As reported in November, IDC Vice President, Sandra Ng, said “in Asia-Pacific, especially the Asia context, the skills shortage is the number one challenge for the majority of enterprises in our region.”

Standard Chartered is developing mobile banking technology talent in this environment in partnership with Infocomm Development Authority of Singapore (IDA) by offering 10 traineeships to young technology-savvy Singaporeans to develop mobile banking technologies through the MoVe program.

Trainees will be embedded within specialist teams at Standard Chartered’s global internet and mobile banking unit, and the end result of their work will be applied to Standard Chartered’s banking throughout the world. A Standard Chartered spokesperson said “their training has been very rigorous and exposed them to many aspects of financial services technology, in particular Scrum and Agile development methodologies, mobile banking technology and software testing.”

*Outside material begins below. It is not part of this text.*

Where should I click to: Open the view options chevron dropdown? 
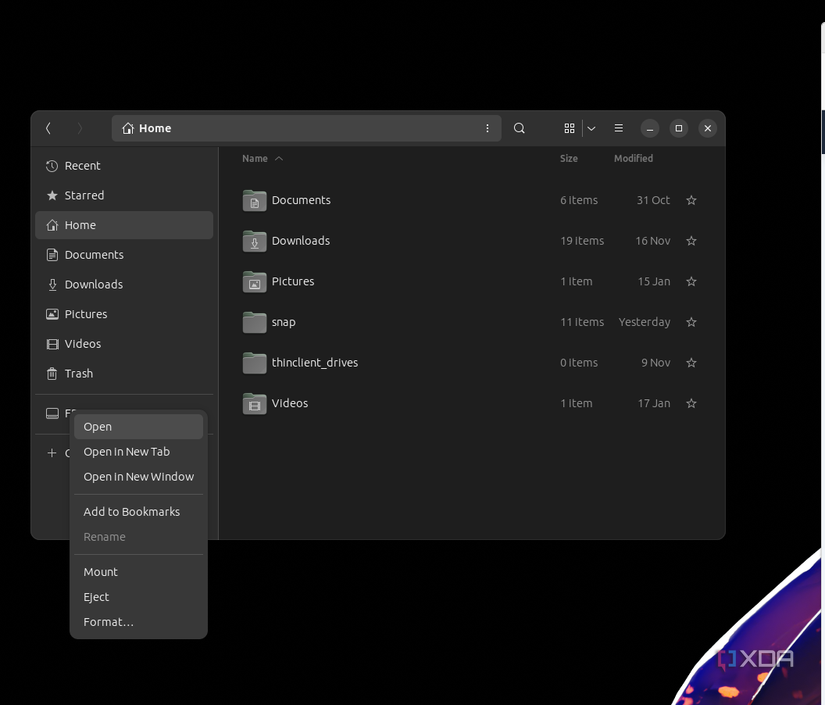point(591,128)
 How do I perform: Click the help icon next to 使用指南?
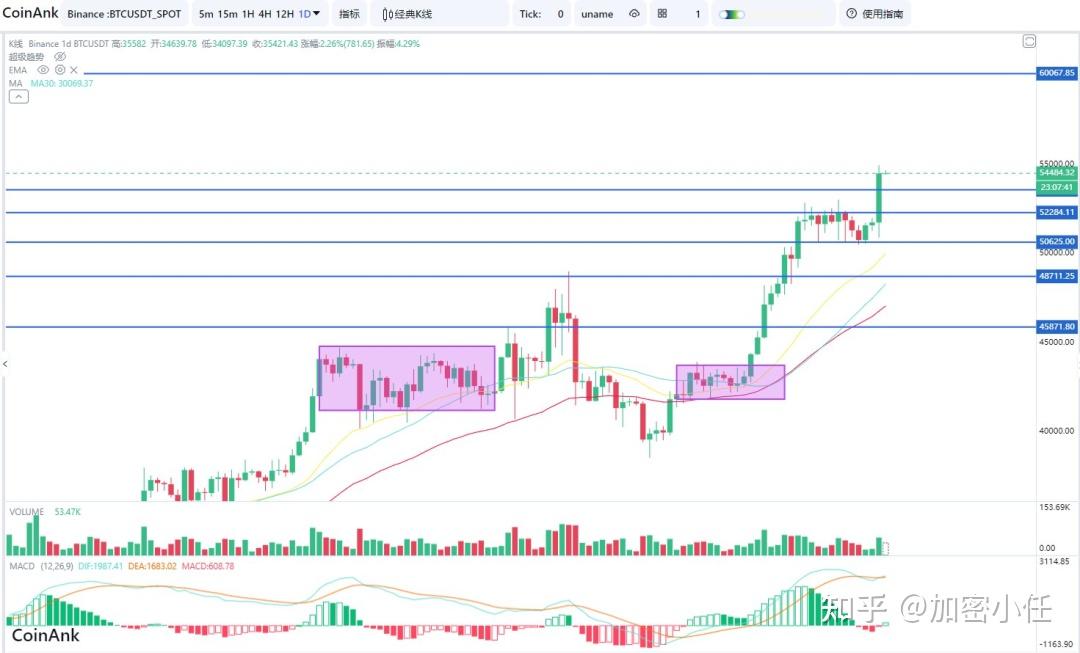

Simon McNamara, Chief Information Officer, Consumer Banking, at Standard Chartered Bank said “the Mobile Ventures Fellowship programme has already been hugely successful with 10 MoVeRs due to complete their traineeships mid-year. We are pleased that with the support of the IDA, the Bank is able to be the launch pad for the careers of Singapore‘s emerging talent in mobile banking technology.”

The program is part of the IDA’s Company-Led Training Programme for Fresh Professionals (CLT) initiative, and Standard Chartered is the first bank to partner with the IDA in this way.